Whenever a hoverboard bursts into flame it is reported on the news. My reaction should be — That’s awful. I am glad nobody was hurt.

But increasingly I find myself saying — Everybody knows hoverboards are dangerous. So why do you still have one in your house? There wouldn’t have been a fire if you had paid attention to the warnings and not bought a hoverboard in the first place.

And hoverboards are expensive — anywhere between $150 and $600. Too many people with too much time and money on their hands, I grouch.

And I’ve become more cranky and less compassionate when I watch reports of rescues on the news.
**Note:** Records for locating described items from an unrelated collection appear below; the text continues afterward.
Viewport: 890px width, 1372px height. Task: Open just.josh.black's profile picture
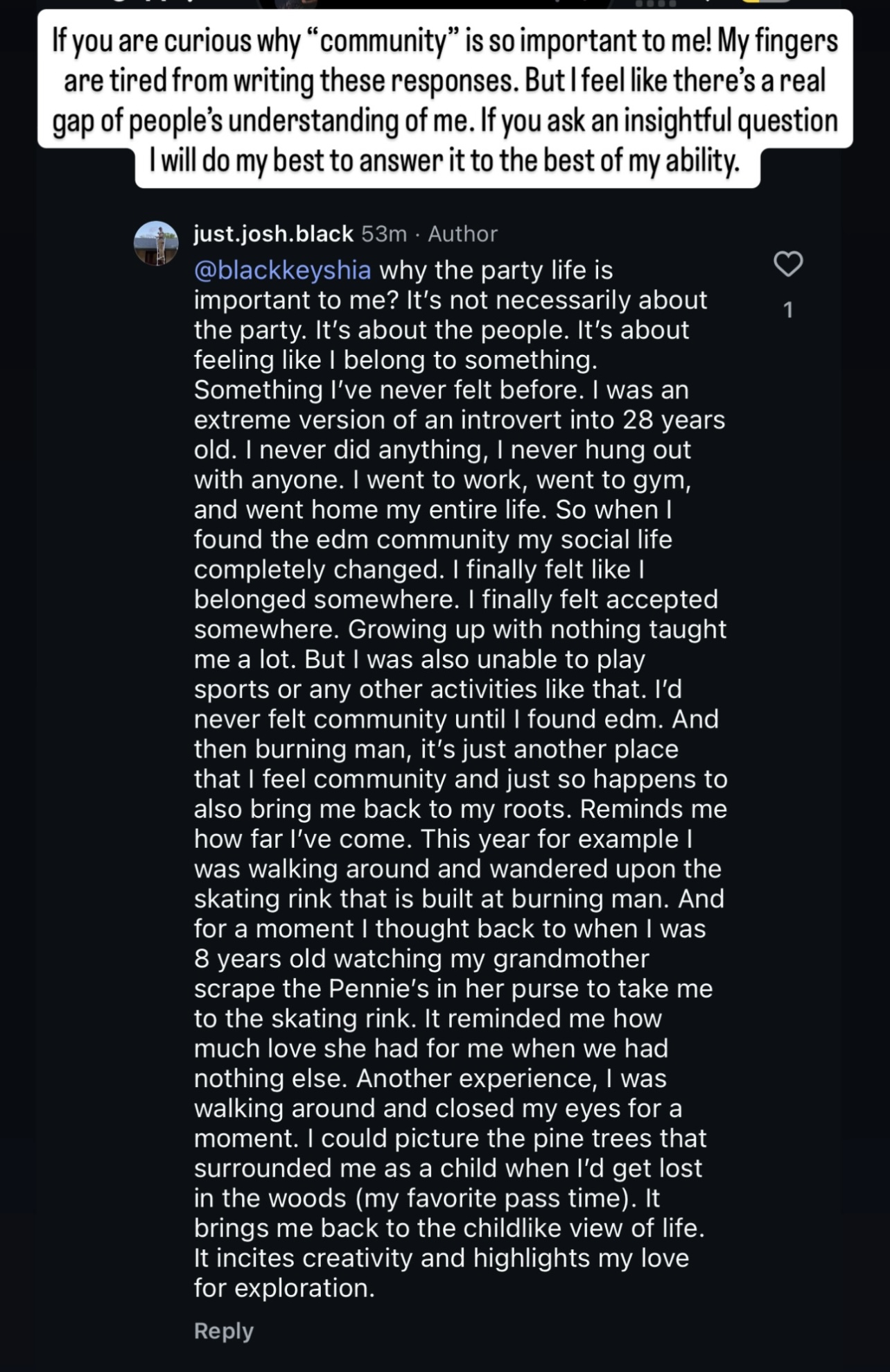(x=156, y=243)
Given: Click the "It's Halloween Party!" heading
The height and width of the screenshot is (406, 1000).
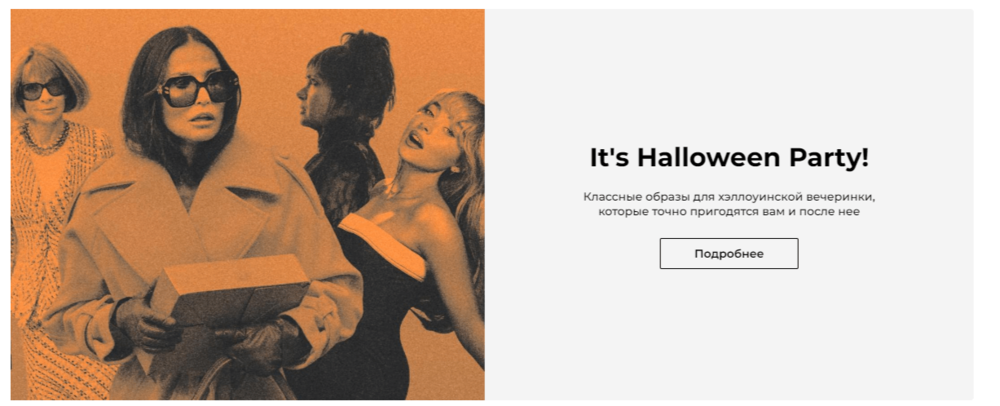Looking at the screenshot, I should point(728,157).
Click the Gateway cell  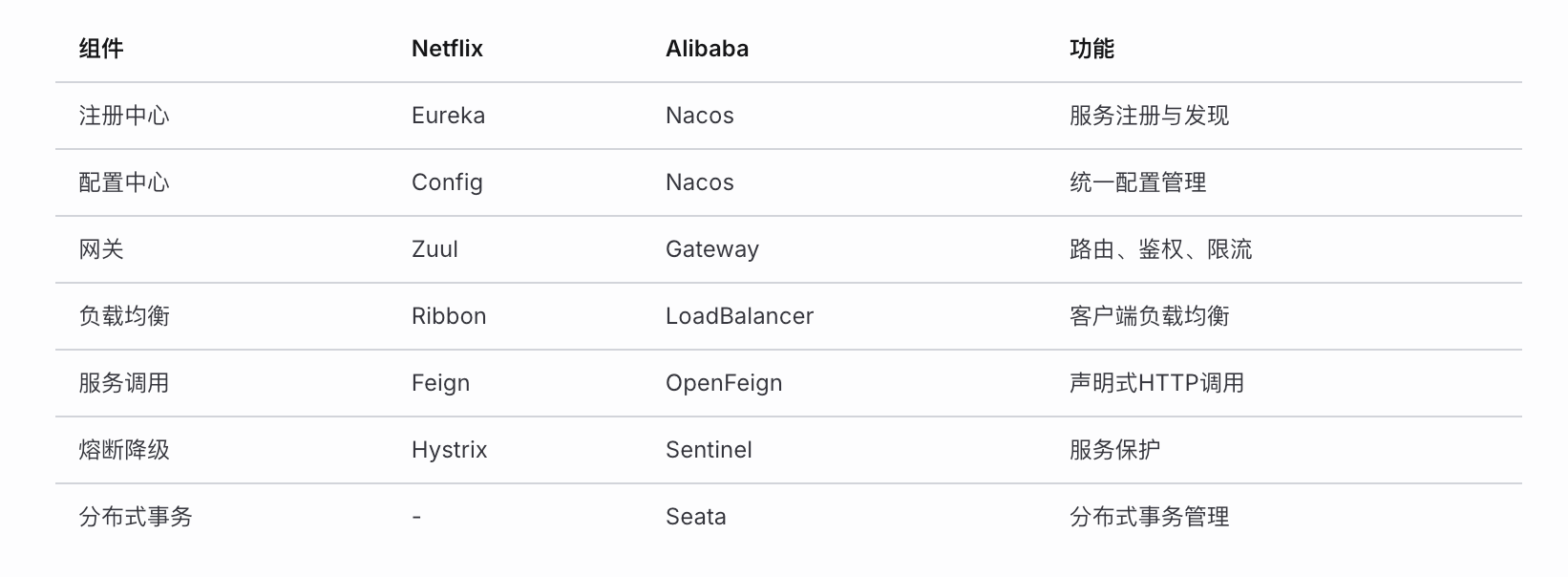point(711,249)
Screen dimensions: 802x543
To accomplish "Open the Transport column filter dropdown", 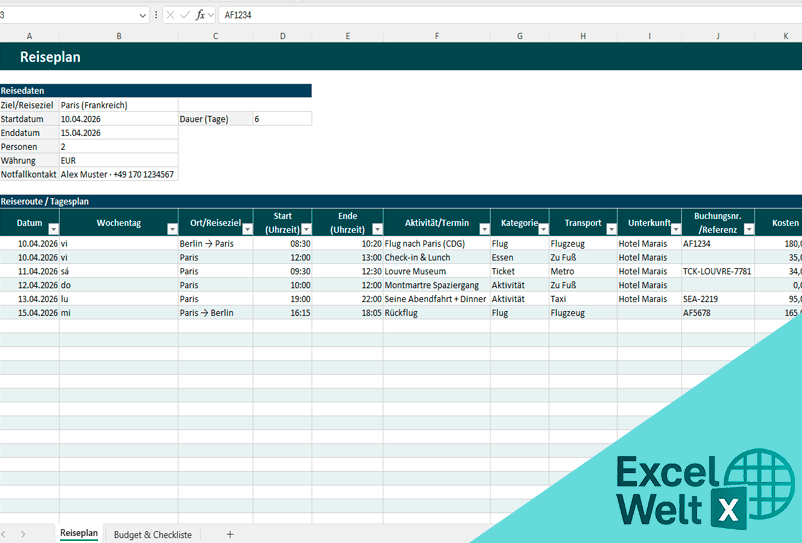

You know, the frequent reports of a trapped skier who shushed into an out-of-bounds area, the hiker who wandered into a plainly marked dangerous area, the boater who got drunk and fell into the water.

Instead of feeling happy and relieved that these folks were saved, I find myself crabbing about all the trouble and expense to extricate them from situations they shouldn’t have been in in the first place.

This is not a good way to be.

But I don’t think I am alone in feeling this way, in being less compassionate.

Perhaps this diminishment of our capacity to feel for the other guy partially accounts for the rise in the politics of selfishness, which may account for the success of such politicians as Bruce Rauner,

Donald Trump, Ted Cruz, Marco Rubio and their ilk, who appeal to our selfishness, who seek to make selfishness and exclusion respectable.

But selfishness and exclusion aren’t respectable. Neither is blaming victims, which is part of it, and of which I, alas, am guilty.

I am going to work on that.

We all ought to work on that.

Worrying about the other guy’s problems and can we help will make all
of us better citizens, better people.